> _Task to complete_
With pictures left out, retype exactly the lines from the one containing "Task: Select the PM segment of end time" through the final line of the entries.

[Pixel coordinate grounding data]
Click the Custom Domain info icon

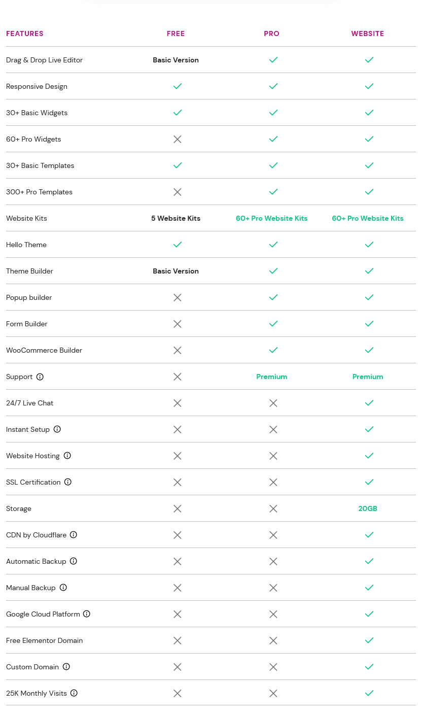[66, 667]
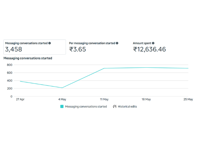The height and width of the screenshot is (156, 197).
Task: Click the chart line endpoint at 25 May
Action: (x=188, y=68)
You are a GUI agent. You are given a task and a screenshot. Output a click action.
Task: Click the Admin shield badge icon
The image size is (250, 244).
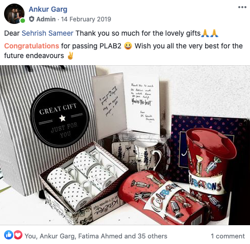(32, 19)
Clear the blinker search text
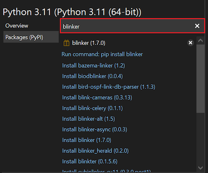208x173 pixels. [197, 26]
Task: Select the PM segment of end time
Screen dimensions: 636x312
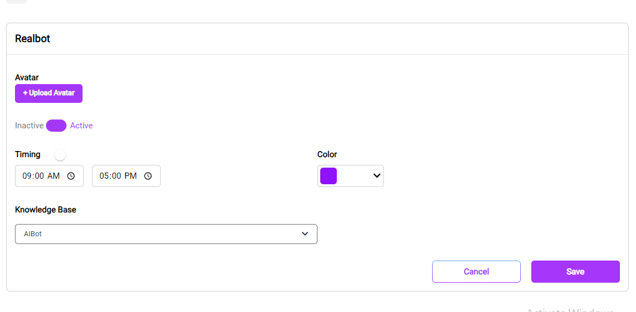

> _Task answer_
Task: Select the PM segment of end time
Screen dimensions: 636x312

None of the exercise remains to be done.